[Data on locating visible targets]
━━━━━━━━━━━━━━━━

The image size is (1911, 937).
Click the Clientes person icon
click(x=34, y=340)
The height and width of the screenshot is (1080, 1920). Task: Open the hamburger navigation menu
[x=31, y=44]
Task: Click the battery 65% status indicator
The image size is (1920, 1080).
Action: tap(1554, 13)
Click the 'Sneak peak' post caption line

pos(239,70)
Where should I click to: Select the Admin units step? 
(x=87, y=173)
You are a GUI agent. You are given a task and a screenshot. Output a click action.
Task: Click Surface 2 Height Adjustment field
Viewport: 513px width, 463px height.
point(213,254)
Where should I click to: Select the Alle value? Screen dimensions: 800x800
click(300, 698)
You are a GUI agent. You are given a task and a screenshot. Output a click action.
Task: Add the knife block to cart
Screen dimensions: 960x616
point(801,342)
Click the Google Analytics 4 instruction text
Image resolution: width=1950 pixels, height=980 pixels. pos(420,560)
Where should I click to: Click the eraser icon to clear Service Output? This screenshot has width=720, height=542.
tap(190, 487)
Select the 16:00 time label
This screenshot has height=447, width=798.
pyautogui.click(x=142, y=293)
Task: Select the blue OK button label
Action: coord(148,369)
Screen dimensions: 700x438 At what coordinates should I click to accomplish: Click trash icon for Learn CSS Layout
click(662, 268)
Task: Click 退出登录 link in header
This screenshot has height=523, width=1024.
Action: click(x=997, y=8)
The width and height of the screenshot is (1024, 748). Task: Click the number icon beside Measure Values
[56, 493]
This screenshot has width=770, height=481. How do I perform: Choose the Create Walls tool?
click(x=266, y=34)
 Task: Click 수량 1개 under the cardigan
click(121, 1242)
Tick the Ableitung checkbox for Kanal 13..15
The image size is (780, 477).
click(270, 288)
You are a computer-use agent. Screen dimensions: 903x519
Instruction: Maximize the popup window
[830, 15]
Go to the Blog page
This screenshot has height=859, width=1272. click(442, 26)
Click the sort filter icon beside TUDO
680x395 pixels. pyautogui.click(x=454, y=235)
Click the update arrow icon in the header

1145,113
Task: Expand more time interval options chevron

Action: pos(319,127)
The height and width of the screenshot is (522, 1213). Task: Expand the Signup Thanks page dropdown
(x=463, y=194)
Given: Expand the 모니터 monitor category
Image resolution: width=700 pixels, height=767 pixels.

━━━━━━━━━━━━━━━━

▶ [WORK REQUIRED]:
Copy out all of the data above word for word, character for character.

▶ [THE RESULT]:
The image size is (1911, 937).
Click the Clientes person icon
click(x=34, y=340)
The height and width of the screenshot is (1080, 1920). Task: Open the hamburger navigation menu
[x=31, y=44]
Task: Click the battery 65% status indicator
The image size is (1920, 1080).
Action: tap(1554, 13)
Click the 'Sneak peak' post caption line

pos(239,70)
Where should I click to: Select the Admin units step? 
(x=87, y=173)
You are a GUI agent. You are given a task and a screenshot. Output a click action.
Task: Click Surface 2 Height Adjustment field
Viewport: 513px width, 463px height.
point(213,254)
Where should I click to: Select the Alle value? Screen dimensions: 800x800
click(300, 698)
You are a GUI agent. You are given a task and a screenshot. Output a click action.
Task: Add the knife block to cart
Screen dimensions: 960x616
point(801,342)
Click the Google Analytics 4 instruction text
Image resolution: width=1950 pixels, height=980 pixels. pos(420,560)
Where should I click to: Click the eraser icon to clear Service Output? This screenshot has width=720, height=542.
tap(190, 487)
Select the 16:00 time label
This screenshot has height=447, width=798.
pyautogui.click(x=142, y=293)
Task: Select the blue OK button label
Action: coord(148,369)
Screen dimensions: 700x438 At what coordinates should I click to accomplish: Click trash icon for Learn CSS Layout
click(662, 268)
Task: Click 退出登录 link in header
This screenshot has height=523, width=1024.
Action: click(x=997, y=8)
The width and height of the screenshot is (1024, 748). Task: Click the number icon beside Measure Values
[56, 493]
This screenshot has width=770, height=481. How do I perform: Choose the Create Walls tool?
click(x=266, y=34)
 Task: Click 수량 1개 under the cardigan
click(121, 1242)
Tick the Ableitung checkbox for Kanal 13..15
The image size is (780, 477).
click(270, 288)
You are a computer-use agent. Screen dimensions: 903x519
Instruction: Maximize the popup window
[830, 15]
Go to the Blog page
This screenshot has height=859, width=1272. click(442, 26)
Click the sort filter icon beside TUDO
680x395 pixels. pyautogui.click(x=454, y=235)
Click the update arrow icon in the header

1145,113
Task: Expand more time interval options chevron

Action: pos(319,127)
The height and width of the screenshot is (522, 1213). Task: Expand the Signup Thanks page dropdown
(x=463, y=194)
Given: Expand the 모니터 monitor category
Image resolution: width=700 pixels, height=767 pixels.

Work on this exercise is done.